The city of Kaimana in West Papua is particularly known for its beautiful sunsets, hence the name Kota Senja (the city of dusk). Watching the exotic sunset is one of the reasons why people visit Kaimana. Sunset in Kaimana is said to be the most romantic. The beautiful twilight and stunning color of the skyscape over the ocean is sure a breathtaking view. There was even a popular song back in the 1960s, Senja di Kaimana (Kaimana at Dusk) describing the town’s beautiful sunset. People also celebrates Senja Kaimana Festival annually with a lot of performances, from dances, archery and local language speech.
The Two Kingdoms in Kaimana
The town used to have two kingdoms, each of which was led by a king. These two kingdoms are Namatota and Kumisi or Sran.
The Lost Kingdom of Sran
Founded in 1309, Sran Kingdom was ruled by the first king Imaga titled Rat Sran Nati Patimunin I. This kingdom moved three times, from Patimunin to Adi Island and finally to Kaimana. Until 1440 the Sran Kingdom had quite rapid development. However, the kingdom subsequently experienced degradation of power due to the invasion of Tidore Kingdom, conflicts among the royal families, and changes in the government system when Dutch government came to West Papua.
Namatota Kingdom’s territory covers Umar Bay to Arguni Bay, with its capital on Namatota Island. Today Namatota is a small village where you can find historical relics from the royal and Dutch colonial eras. One of the relics is the silverware of the kings who once ruled in Kaimana.
Namatota Kingdom in Kaimana, formerly known as the Kowial Kingdom, was the first Islamic kingdom in West Papua. Unlike other kingdoms where the king resides in a glorious palace, Namatota kings lived in a simple house. Well maintained to this day, this traditional house is no longer occupied but used to keep relics and antiques from the late Namatota kings.
The current king, Raja Randi Asnawi Ombaier, has ruled since 2014. The king has authority over customary rights and customary law. Despite living in the modern era, the people of Kaimana still respect the king and firmly adhere to customs.
The Prehistoric Wall Art
According to the Archeological Research Center, there are ninety locations where thousands of years old rock drawings are found in Papua. Most of them are found on limestone walls or in caves along the coast.
At Bitssyaru Bay and Triton Bay in Kaimana, there are drawings of Maturo (Half-man, half-lizard), fauna, flora and geometric figures.
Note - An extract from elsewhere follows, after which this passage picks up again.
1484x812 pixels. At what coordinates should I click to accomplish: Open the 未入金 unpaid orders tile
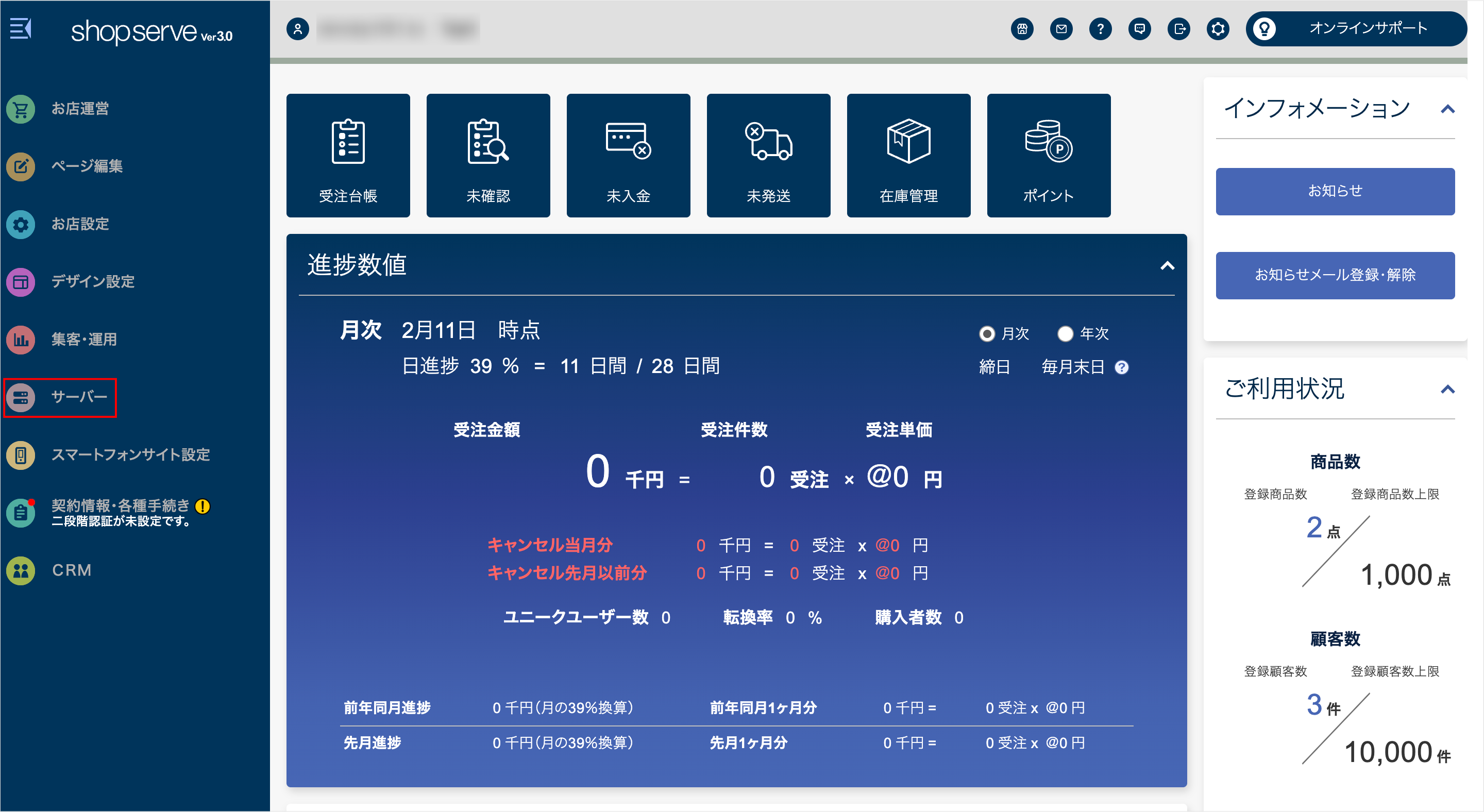pyautogui.click(x=628, y=156)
The drawings also depict some everyday objects such as boomerangs, spears, boats, and stone axes. In Mai-Mai, Kaimana, the drawing is found on a cliff, meters above sea level. It can only be seen up close from the water by using a boat, like a gallery in nature that can be seen but cannot be touched.
Fort Du Bus
Fort Du Bus was a Dutch administrative and trading post established in 1828 on Triton Bay on the southwest coast of New Guinea. It was abandoned in 1835 due to the unhealthy climate and attacks by natives. Now there is a monument where Fort du Bus once stood. Located in Lobo Village, Kaimana, West Papua, this historic fort is now a popular site among tourists.
Folklore and Culture
Other than historical sites, the history of Kaimana manifests in its folklore and culture. Here are some interesting ones:
Tales of the man-eating monsters
According to stories told by the locals, the first kingdom in Kaimana was built on Adi Island. But, due to the terror of man-eating monsters, King Kumisi moved the settlement to Kilimala Island on the east of Adi Island, although later they moved back to Adi Island.
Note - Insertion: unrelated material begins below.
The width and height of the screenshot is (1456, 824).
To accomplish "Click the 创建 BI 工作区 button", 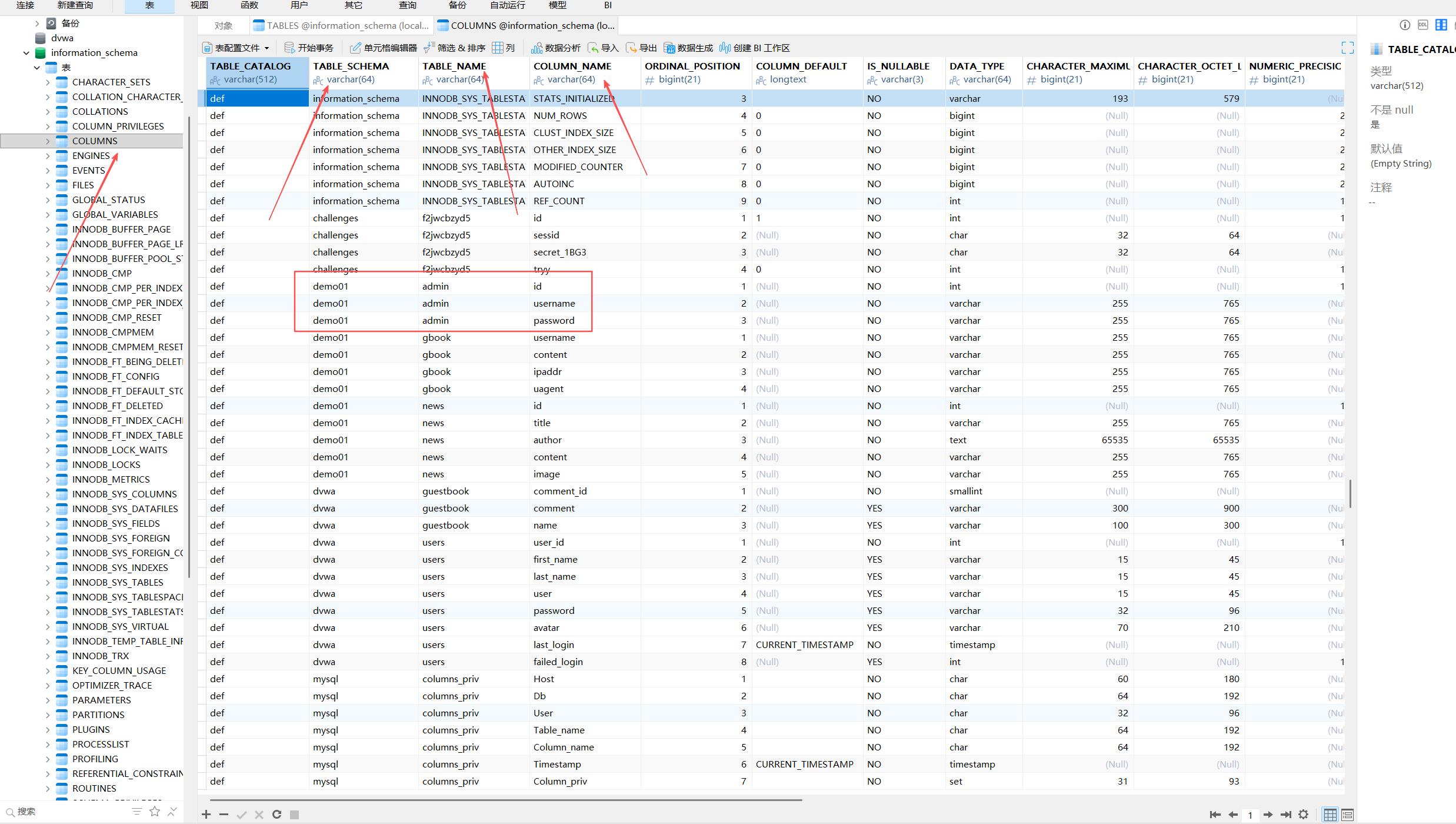I will pyautogui.click(x=755, y=48).
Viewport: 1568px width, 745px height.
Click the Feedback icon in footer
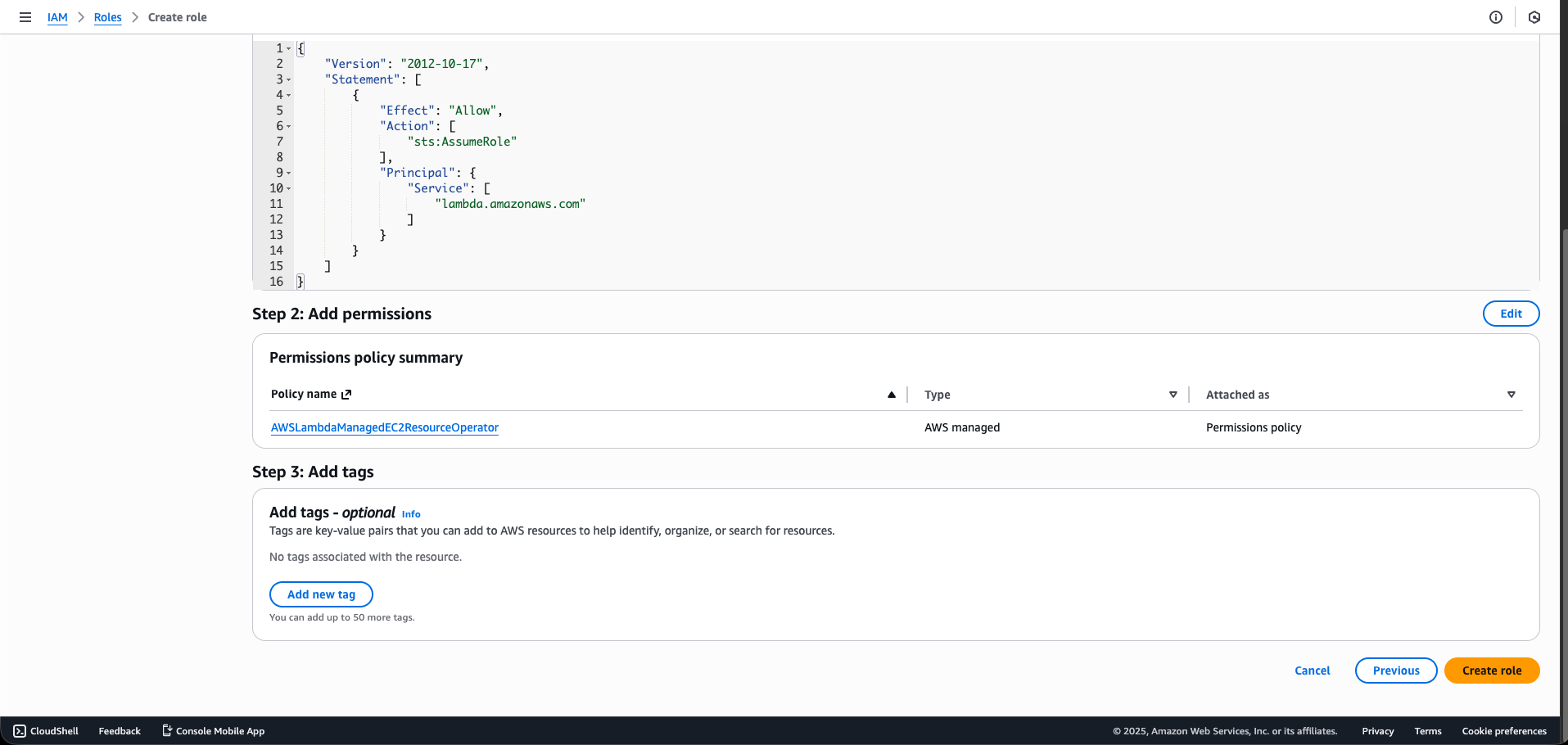119,730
Islamic culture in Kaimana, a Courtesy of the Past
The majority of the population in Kaimana is Muslim. According to local legends, it was a man named Imam Dhikr who first introduced Islam to Papuan and the royal family back in 1405. Islam in Kaimana also spread through trade interactions with Muslim traders from Aceh, Arabia, Ternate, and Tidore. In 1898, Islam became more and more adherents in Kaimana after Naro’E replaced Nduvin as the king. Naro’E then married the son of a tribal chief in Kaimana, strengthening the influence of Islam in Kaimana.
The influence of Islam in Kaimana culture manifests in the king tombs as historical relics of the kingdom. Today, Islamic culture can be seen in the Eid al-Fitr celebration, tambourine party, and turbans as headwear.